The researchers performed a prospect cohort study to assess the impact of discontinuing three of these precautions, including AS, CPC, and CPI. They investigated records from 123 acute-care medical facilities, between July 2020 and June 2022, which had the opportunity to suspend any combination of AS, CPC, or CPI to free laboratory resources for COVID-19 testing and conserve personal protective equipment. The primary endpoint was the rate of MRSA healthcare-associated infections (HAI) per 1,000 patient-days in ICUs and non-ICUs.

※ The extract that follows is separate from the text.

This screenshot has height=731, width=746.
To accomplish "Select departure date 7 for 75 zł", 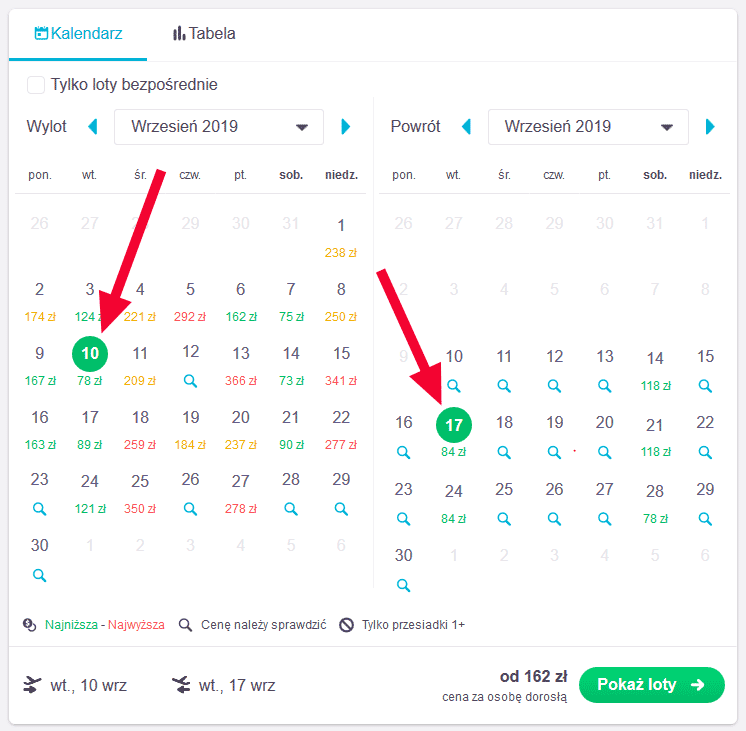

During the analysis period, there were 917,591 admissions amounting to 5,225,174 patient-days, and 568 reported MRSA HAIs. The MRSA HAI rate for all infection sites in non-ICUs was 0.07 per 1,000 patient-days for facilities practicing AS, CPC, and CPI, compared with 0.12 for the facilities not practicing any of these strategies. The infection rates in ICUs were 0.2 and 0.65 for the respective policies. Hence, a reduction was observed when infection prevention methods were continued, and this trend was more significant in ICUs than in non-ICU settings. Even when the researchers restricted the analyses to MRSA bloodstream HAIs, they observed similar differences.
Despite accounting for monthly COVID-19 admissions, the trend between facility policy and MRSA HAI rates in ICUs or non-ICUs did not change. Overall, the MRSA HAI rates increased as the number of interventions decreased. Hence, the observed differences in rates between ICUs and non-ICUs should be carefully considered when making future policy decisions.